I’m switching gears a little bit and writing about a maximum wage or wage ceiling policy. Switzerland is considering a maximum wage law that will limit how much a CEO of a company can make, set to 12 times what the lowest paid worker makes. There is talk that the U.S. should consider this type of policy.
According to those backing the policy in Switzerland, it isn’t an economic or political stance, it’s an ethical one. When the pay gap is so wide, it becomes fundamentally unfair, allowing the rich to wield undue influence over society, economics, and politics according to Swiss politician Cedric Wermuth. Once this slide occurs, democracy can begin to unravel.

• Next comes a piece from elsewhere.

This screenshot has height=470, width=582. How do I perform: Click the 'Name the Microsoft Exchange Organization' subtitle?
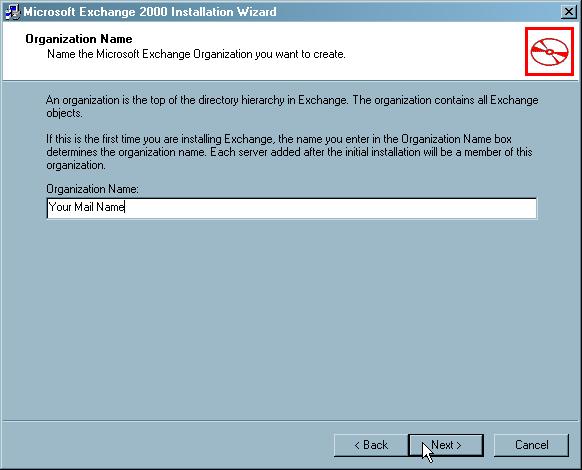click(196, 54)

In a study from Economic Policy Institute that Lynn Stout from Cornell Law School references, CEO pay including options jumped 875% between 1980 and 2012. Minimum wage workers have seen an increase of only about 5% over that same period of time.

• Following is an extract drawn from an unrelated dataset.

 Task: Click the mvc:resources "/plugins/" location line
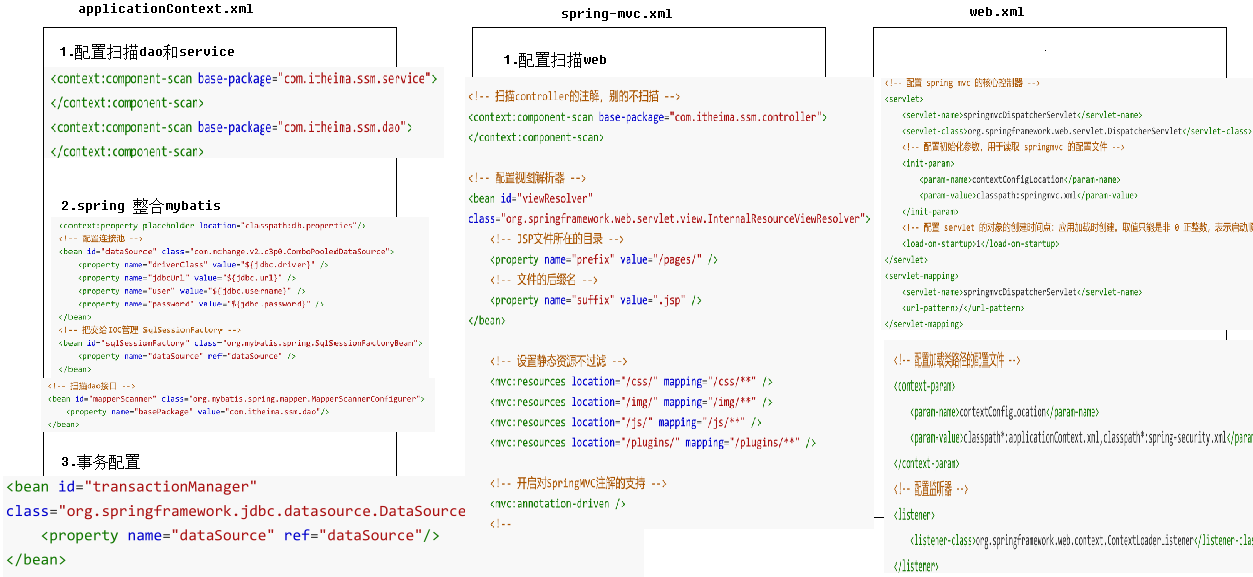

One suggestion to look into is enforcing a limit of 100 times the minimum wage. It would still allow top executives to be millionaires. With the current federal minimum wage at 40 hours per week, their maximum wage would be about $1.5 million per year.
Does this have the potential to go into effect? It depends on where you look. Debate.org has a few open polls on the matter that are completely opposite in ranking. When looking for actual political surveys or polls, none could be found. It’s not a hot topic in politics. I think there would need to be a huge push from third parties or special interests groups in order to make it so and I have a few reasons for believing as such.
- Businesses and Individuals can donate to a particular party or candidate for upcoming elections. Talking about limiting income will affect the ability to raise the funds needed to run for office. Not only could financial support be pulled but it also could decrease the said support’s ability to contribute to the campaign.
- This might not be a bad thing though. There is some belief among citizens that way too much money is spent on campaigning and that individuals and companies have too much influence on government as it is, emphasizing one of the concerns the Swiss have of their government.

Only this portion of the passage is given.